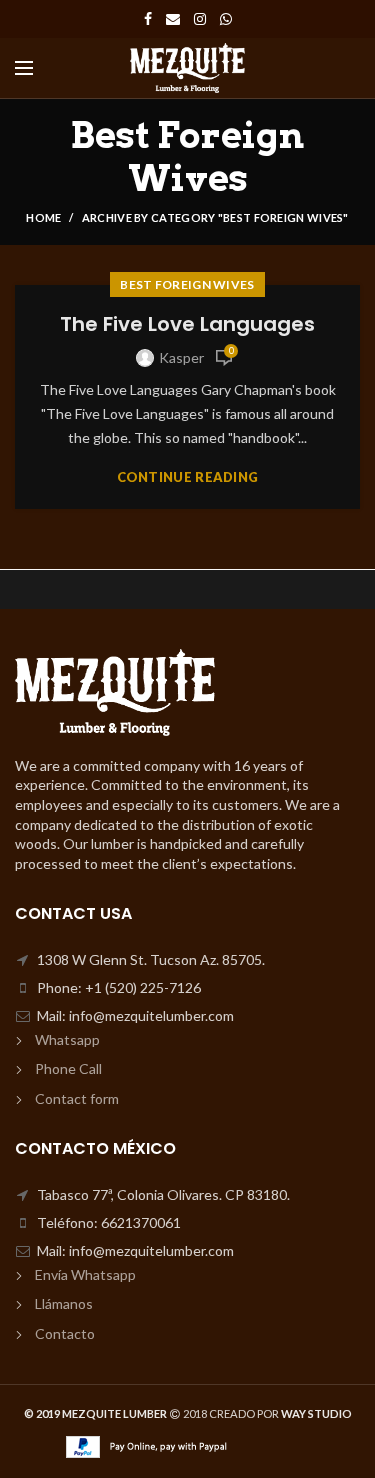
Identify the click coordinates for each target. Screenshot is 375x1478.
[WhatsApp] (226, 19)
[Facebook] (148, 19)
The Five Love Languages (187, 324)
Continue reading (188, 477)
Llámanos (64, 1303)
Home (43, 217)
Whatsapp (67, 1039)
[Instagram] (200, 19)
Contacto (65, 1333)
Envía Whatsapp (85, 1274)
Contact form (77, 1098)
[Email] (173, 19)
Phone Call (68, 1068)
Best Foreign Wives (187, 284)
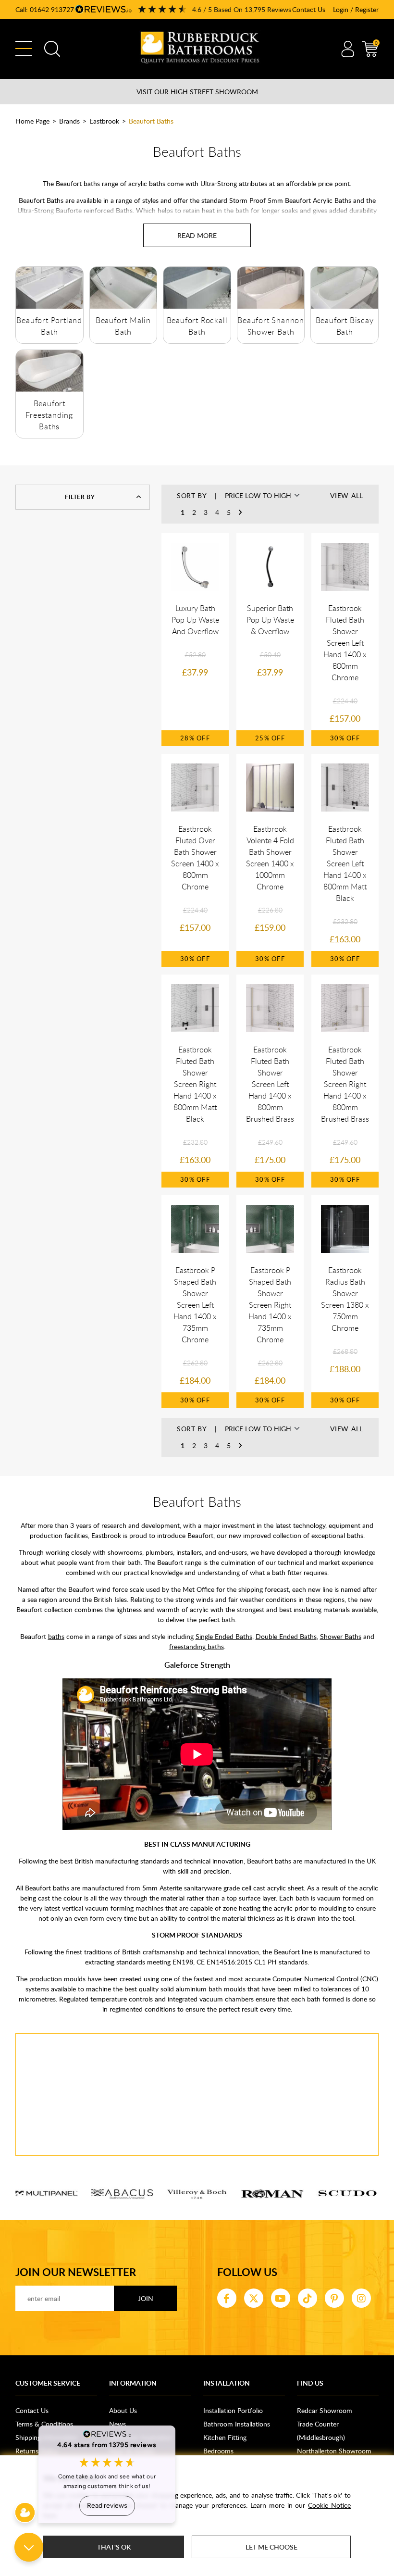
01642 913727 (52, 9)
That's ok (114, 2546)
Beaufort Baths (151, 120)
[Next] (240, 512)
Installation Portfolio (233, 2410)
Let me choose (271, 2546)
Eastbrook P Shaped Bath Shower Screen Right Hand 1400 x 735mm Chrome (270, 1305)
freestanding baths (196, 1646)
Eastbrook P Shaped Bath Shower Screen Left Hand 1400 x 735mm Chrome (195, 1305)
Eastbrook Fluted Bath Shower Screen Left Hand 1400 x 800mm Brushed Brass (270, 1084)
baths (56, 1636)
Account (347, 48)
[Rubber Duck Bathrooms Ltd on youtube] (280, 2298)
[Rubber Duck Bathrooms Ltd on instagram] (361, 2298)
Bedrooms (218, 2450)
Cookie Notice (329, 2505)
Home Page (32, 120)
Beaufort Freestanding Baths (49, 415)
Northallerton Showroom (334, 2450)
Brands (69, 120)
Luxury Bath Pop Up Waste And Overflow (195, 620)
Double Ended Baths (286, 1636)
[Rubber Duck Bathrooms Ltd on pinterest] (334, 2298)
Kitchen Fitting (224, 2437)
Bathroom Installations (236, 2423)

++++++++++++++++++++

What to produce —
Leaving out only the pictures, return the material above unchanged.

The completed task —
Identify the click coordinates for each target. Screenshot is 375x1478.
[WhatsApp] (226, 19)
[Facebook] (148, 19)
The Five Love Languages (187, 324)
Continue reading (188, 477)
Llámanos (64, 1303)
Home (43, 217)
Whatsapp (67, 1039)
[Instagram] (200, 19)
Contacto (65, 1333)
Envía Whatsapp (85, 1274)
Contact form (77, 1098)
[Email] (173, 19)
Phone Call (68, 1068)
Best Foreign Wives (187, 284)
01642 913727 (52, 9)
That's ok (114, 2546)
Beaufort Baths (151, 120)
[Next] (240, 512)
Installation Portfolio (233, 2410)
Let me choose (271, 2546)
Eastbrook P Shaped Bath Shower Screen Right Hand 1400 x 735mm Chrome (270, 1305)
freestanding baths (196, 1646)
Eastbrook P Shaped Bath Shower Screen Left Hand 1400 x 735mm Chrome (195, 1305)
Eastbrook Fluted Bath Shower Screen Left Hand 1400 x 800mm Brushed Brass (270, 1084)
baths (56, 1636)
Account (347, 48)
[Rubber Duck Bathrooms Ltd on youtube] (280, 2298)
[Rubber Duck Bathrooms Ltd on instagram] (361, 2298)
Bedrooms (218, 2450)
Cookie Notice (329, 2505)
Home Page (32, 120)
Beaufort Freestanding Baths (49, 415)
Northallerton Showroom (334, 2450)
Brands (69, 120)
Luxury Bath Pop Up Waste And Overflow (195, 620)
Double Ended Baths (286, 1636)
[Rubber Duck Bathrooms Ltd on pinterest] (334, 2298)
Kitchen Fitting (224, 2437)
Bathroom Installations (236, 2423)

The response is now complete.